Second, Dr Munjal’s slide indicated that the WHO used the same 10-point scale in its famous SOLIDARITY trial that Dr Reddy’s used in 2-DG’s phase 3 trial. This is not correct. There is no mention of such a scale in either the research paper or the protocol published by WHO’s SOLIDARITY team. In fact, the SOLIDARITY trial relied on objective endpoints, like mortality after 28 days.
Next, Dr Munjal said that these were “pre-specified endpoints”. But since they were not shared on CTRI, we don’t know where they were pre-specified – or, in fact, if the trial team picked them after the trial had concluded.
Dr Prasad said that the possibility of selective outcome reporting needs a closer look.
Dr Munjal said that on the third day, 42% of patients in the treatment arm had a score of 4 on 10, compared to 31% in the control arm. This government press statement also specified this. However, this is a secondary endpoint. Dr Munjal didn’t say if the difference was statistically significant.
Similarly, Dr Munjal said that 12% in the 2-DG arm and 7% in the control met the primary endpoint threshold – a score improvement of 2 on the 10 point scale. Again, he didn’t say if the difference was statistically significant.
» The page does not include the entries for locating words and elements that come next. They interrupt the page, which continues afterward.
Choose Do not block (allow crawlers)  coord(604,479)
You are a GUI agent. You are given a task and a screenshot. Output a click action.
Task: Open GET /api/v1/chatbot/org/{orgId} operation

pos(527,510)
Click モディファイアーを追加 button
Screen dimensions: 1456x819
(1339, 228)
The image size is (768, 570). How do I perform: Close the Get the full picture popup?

And like in the phase 2 trial’s presentation, Dr Munjal skipped sharing the results of the other secondary endpoints.
He also said trial sites had been overwhelmed because of the second wave in India and the results from the phase 3 trial should thus be considered to be a “preliminary interim analysis” and that he would share the data from additional analysis in a few weeks. This means, among many things, that clinical decisions during the trial weren’t uniform and objective but depended on the trial site’s capacity.
Dr Praveen Chandra
Dr Praveen Chandra’s presentation followed Dr Munjal’s summary.
During his presentation, Dr Chandra kept saying that he “enrolled” patients, but The Wire Science couldn’t find any CTRI registration for this trial. Dr Chandra also hadn’t replied to an email raising this and other issues at the time of publishing.
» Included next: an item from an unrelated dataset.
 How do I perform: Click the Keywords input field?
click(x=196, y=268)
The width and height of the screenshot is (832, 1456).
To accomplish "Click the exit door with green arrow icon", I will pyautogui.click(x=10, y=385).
Dr Chandra also kept emphasising a surge of SpO2 among his patients after taking 2-DG. However, he didn’t explain how he was able to conclude that the surge was because of 2-DG – as he had no control group to compare with. Also, by his own admission, all his patients were getting steroids, which help increase SpO2 levels.
Dr Chandra and other experts on the panel also didn’t disclose if they had any conflicts of interest and/or if they had been compensated by Dr Reddy’s for their efforts.
The lack of such disclosure along with several misleading claims about 2-DG is concerning.
2-DG’s approval was the latest in a series of DCGI decisions founded on flimsy or no evidence. And following in the tracks of favipiravir, itolizumab and Virafin, 2-DG also still doesn’t feature in the Union health ministry’s clinical guidance document, prepared by experts at the All India Institute of Medical Sciences and the Indian Council for Medical Research.
“The lack of robust evidence and any potential harms are issues that deserve adequate consideration and unequivocal expression while recommending drugs for COVID-19,” Dr Prasad said.
The cost for 2-DG is reportedly Rs 990 per sachet; there appears to be some confusion if a sachet’s contents will weigh 2.34 grams or 5.85 grams. According to Dr Munjal’s presentation, a patient will have to be given two doses of 2.34 grams each a day for 10 days. The company didn’t respond to a request to clarify what costs a single patient might incur in the course of their treatment.
“The rushed approval in the absence of complete efficacy and safety should be a huge matter of concern,” Dr Cheruparambath said. “It may put patients at risk and add to the already-high cost of treatment rather than actually benefiting them in any way.”
The Wire Science hasn’t yet received a reply to a questionnaire sent to Dr Reddy’s. This article will be updated as and when it responds.